I am partly agree with @Brandon_Hein , verifyElement____() should not have timeOut and act on the DOM as is without timeout logic and waitForElement___() should wait the specified time. However, I think that waitForElement___() at least should have a FailureHandlig it honors so that we don’t need to use the assert keyword. I have tried this keyword with the assumption that it does like asserts does in regular unit tests, but there are something strange with it, some times the test doesn’t stop even if it should and it returns less obvious errors (This may be me using it wrong, but then it’s not obvious).
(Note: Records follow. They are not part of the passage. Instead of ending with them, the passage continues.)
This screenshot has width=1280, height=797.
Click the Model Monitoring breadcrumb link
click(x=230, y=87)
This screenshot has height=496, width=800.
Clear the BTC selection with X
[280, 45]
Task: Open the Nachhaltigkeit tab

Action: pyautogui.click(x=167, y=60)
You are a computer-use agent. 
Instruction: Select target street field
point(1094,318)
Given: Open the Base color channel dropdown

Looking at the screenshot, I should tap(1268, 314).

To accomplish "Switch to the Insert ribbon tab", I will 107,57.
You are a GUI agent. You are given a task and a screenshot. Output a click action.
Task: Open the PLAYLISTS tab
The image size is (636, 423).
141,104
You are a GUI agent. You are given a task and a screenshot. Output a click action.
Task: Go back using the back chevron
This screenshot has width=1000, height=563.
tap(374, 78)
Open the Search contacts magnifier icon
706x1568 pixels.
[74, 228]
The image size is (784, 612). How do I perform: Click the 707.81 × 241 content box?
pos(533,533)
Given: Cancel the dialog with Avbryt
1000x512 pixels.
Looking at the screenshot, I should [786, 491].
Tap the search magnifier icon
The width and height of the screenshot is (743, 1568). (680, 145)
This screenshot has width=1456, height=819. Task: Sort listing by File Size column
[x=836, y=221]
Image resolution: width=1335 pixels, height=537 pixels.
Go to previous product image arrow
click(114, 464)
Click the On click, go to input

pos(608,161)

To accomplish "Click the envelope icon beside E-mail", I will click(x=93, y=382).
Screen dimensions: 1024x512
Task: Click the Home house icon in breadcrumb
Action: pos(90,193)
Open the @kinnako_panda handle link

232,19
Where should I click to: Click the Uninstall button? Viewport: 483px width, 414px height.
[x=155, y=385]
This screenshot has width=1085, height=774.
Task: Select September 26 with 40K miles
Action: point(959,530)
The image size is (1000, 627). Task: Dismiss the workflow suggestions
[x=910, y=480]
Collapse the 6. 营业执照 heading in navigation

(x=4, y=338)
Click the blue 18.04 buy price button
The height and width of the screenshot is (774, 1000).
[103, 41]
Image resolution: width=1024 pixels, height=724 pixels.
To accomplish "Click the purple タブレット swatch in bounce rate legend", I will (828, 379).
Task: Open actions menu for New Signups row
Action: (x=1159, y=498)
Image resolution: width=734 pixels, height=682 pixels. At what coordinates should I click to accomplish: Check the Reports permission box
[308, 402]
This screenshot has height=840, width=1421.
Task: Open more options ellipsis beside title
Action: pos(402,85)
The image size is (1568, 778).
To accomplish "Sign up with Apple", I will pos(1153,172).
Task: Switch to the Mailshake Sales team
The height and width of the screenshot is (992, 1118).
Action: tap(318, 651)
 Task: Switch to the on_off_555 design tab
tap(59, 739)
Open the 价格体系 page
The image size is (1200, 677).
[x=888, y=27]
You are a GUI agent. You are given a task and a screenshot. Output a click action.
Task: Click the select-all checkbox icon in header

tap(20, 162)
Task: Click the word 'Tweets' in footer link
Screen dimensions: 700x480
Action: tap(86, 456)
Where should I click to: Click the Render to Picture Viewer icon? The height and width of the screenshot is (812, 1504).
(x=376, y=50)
To honor older implementation maybe projects should have a flag for this? New projects has the flag active for new logic and old doesn’t, but can set it afterwards? So that when set:

  • When using verifyElement___() with timeout gives an obsolete error with recommendation using waitForElement___(). (Could also mark the timeout methods with obsolete)
  • When using waitForElement____() the default flowControl is stop but can be overridden using methods that has flowControl to behave otherwise. (as flowControl does on verifyElement___() today), having the flag NOT set would trigger flowControl as it works today.

I do agree on what @Russ_Thomas says. I have a feeling they had a good plan for these api’s from the beginning, but somehow it has floated out. It may be time to create a version 2 of WebUI and clean it up to be more consistent with both how HTML/DOM works and naming?